Es geht bei der personellen Verflechtung nur um die strukturelle Durchsetzungsmöglichkeit eines einheitlichen Willens im Besitz- und im Betriebsunternehmen und nicht darum, ob davon im Einzelfall auch Gebrauch gemacht wurde.
Die Klage gegen die Ablehnung der Feststellung eines vortragsfähigen Gewerbeverlustes ist zulässig, wenn der Kläger geltend macht, er unterhalte schon dem Grunde nach keinen Gewerbebetrieb.

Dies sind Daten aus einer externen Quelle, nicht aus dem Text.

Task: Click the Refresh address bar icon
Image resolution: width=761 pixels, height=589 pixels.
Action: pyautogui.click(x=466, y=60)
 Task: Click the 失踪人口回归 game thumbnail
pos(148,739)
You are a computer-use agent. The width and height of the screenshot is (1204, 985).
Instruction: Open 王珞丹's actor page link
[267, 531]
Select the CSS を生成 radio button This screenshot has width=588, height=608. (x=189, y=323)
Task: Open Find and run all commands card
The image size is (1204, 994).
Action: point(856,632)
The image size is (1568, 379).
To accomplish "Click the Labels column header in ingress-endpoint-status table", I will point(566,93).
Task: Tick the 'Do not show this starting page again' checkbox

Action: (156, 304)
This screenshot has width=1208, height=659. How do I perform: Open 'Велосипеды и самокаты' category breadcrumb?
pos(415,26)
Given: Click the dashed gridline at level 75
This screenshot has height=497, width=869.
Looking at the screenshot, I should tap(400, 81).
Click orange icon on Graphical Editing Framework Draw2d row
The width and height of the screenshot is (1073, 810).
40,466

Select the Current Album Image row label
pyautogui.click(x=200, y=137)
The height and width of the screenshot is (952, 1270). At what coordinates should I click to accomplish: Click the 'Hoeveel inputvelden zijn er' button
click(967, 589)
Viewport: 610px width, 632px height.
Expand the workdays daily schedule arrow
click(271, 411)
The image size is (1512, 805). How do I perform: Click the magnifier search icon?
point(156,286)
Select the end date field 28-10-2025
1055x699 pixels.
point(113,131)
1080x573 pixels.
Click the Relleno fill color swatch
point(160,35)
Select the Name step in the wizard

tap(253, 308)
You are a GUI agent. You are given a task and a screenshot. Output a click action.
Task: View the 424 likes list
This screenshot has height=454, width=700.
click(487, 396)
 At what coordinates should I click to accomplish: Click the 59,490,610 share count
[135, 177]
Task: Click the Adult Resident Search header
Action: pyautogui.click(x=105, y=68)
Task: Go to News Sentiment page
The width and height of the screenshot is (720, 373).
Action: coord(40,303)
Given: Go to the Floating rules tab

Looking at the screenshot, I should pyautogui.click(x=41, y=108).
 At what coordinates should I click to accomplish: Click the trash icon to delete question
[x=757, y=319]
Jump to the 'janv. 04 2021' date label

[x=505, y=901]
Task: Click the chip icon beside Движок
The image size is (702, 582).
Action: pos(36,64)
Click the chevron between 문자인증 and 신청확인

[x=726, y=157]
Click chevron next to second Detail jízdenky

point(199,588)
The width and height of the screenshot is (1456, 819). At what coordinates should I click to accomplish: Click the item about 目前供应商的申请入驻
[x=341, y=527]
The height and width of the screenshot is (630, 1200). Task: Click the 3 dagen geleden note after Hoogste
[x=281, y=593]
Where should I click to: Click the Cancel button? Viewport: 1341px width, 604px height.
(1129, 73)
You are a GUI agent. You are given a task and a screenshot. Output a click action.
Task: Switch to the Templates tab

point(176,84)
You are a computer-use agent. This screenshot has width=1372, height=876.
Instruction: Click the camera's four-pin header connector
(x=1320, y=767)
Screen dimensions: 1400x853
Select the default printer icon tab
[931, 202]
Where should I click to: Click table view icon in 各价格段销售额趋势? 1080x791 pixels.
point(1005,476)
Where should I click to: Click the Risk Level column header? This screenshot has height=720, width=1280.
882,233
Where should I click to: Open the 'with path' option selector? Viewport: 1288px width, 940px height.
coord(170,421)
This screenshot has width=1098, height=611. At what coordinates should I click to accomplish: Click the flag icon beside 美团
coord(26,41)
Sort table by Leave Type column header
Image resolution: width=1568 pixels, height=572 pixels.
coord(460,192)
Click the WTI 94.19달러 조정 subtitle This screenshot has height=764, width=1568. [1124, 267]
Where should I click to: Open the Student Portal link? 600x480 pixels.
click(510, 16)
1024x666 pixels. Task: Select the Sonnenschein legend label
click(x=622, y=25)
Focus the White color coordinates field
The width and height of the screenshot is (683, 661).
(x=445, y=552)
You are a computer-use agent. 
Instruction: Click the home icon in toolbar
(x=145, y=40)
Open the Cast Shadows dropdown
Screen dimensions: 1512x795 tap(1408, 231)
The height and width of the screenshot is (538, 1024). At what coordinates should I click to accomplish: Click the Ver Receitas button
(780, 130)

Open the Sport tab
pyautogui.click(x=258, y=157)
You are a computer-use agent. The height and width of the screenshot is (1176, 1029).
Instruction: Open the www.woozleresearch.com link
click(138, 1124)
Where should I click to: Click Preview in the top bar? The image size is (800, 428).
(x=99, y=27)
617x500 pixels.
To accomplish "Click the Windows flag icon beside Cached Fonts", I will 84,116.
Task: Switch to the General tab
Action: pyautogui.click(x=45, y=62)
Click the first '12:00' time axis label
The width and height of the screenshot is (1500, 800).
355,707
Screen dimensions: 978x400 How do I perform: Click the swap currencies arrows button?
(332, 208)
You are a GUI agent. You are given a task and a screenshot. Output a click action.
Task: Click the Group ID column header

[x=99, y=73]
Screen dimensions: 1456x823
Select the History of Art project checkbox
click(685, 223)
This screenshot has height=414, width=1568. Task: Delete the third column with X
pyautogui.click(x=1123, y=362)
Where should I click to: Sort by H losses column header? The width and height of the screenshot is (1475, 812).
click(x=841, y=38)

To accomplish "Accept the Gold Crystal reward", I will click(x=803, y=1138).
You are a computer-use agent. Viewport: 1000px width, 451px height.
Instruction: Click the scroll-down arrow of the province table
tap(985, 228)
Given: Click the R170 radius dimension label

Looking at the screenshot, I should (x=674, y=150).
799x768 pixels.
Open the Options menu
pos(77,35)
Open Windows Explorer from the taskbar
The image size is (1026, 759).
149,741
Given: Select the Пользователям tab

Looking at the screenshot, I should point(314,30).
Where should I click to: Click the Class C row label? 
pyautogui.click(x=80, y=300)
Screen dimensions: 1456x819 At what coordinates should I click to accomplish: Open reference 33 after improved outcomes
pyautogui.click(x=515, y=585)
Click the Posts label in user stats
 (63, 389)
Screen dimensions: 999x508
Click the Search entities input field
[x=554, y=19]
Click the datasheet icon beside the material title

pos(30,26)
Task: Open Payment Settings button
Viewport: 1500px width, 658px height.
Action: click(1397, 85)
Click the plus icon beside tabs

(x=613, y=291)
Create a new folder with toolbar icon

Im Besprechungsfall hatte eine GbR einer GmbH ein Grundstück vermietet, das unstreitig den räumlichen und funktionalen Mittelpunkt der Geschäftstätigkeit der GmbH bildete und deshalb als eine wesentliche Betriebsgrundlage anzusehen war. Neben der damit gegebenen sachlichen Verflechtung zwischen Besitz- und Betriebsunternehmen ist jedoch weitere Voraussetzungen für eine Betriebsaufspaltung, die eine originär gewerbliche Tätigkeit des vermietenden Besitzunternehmens zur Folge hat, eine personelle Verflechtung zwischen beiden Unternehmen. Sie liegt vor, wenn eine Person oder Personengruppe beide Unternehmen in der Weise beherrscht, dass sie in der Lage ist, in beiden Unternehmen einen einheitlichen Geschäfts- und Betätigungswillen durchzusetzen, wobei entscheidend ist, dass die Geschicke des Besitzunternehmens in den wesentlichen Fragen durch die Person oder Personen bestimmt werden, die auch hinter dem Betriebsunternehmen stehen. Zu den wesentlichen Fragen gehören insbesondere die hinsichtlich der wesentlichen Betriebsgrundlagen bestehenden Nutzungsüberlassungsverträge, die nicht gegen den Willen der Person oder der Personengruppe aufgelöst werden sollen, die das Besitzunternehmen beherrscht. Im Besprechungsfall war das FG der Ansicht, dass § 181 BGB der personellen Verflechtung entgegenstehe. Der BFH wies jedoch darauf hin, dass die beherrschende Personengruppe das Doppelvertretungsverbot auf Seiten des Betriebsunternehmens (GmbH) dadurch beseitigen könne, dass ein anderer Vertreter ermächtigt wird, entsprechende Rechtsgeschäfte mit dem Besitzunternehmen (GbR) zu schließen. Dies habe nach dem Gesellschaftsvertrag der GmbH z.B. durch Bestellung eines Prokuristen geschehen können. Das Doppelvertretungsverbot des § 181 BGB steht demnach der Annahme einer Beherrschungsidentität von Gesellschafter-Geschäftsführern aus Besitz-GbR und Betriebs-GmbH nicht entgegen, wenn die gesellschaftsrechtlichen Grundlagen die Umgehung dieses Verbots durch Übertragung der Vertretung auf eine andere Person ermöglichen. Entscheidend ist dabei die strukturelle Durchsetzungsmöglichkeit eines einheitlichen Willens im Besitz- und im Betriebsunternehmen und nicht, ob davon im Einzelfall auch Gebrauch gemacht wurde.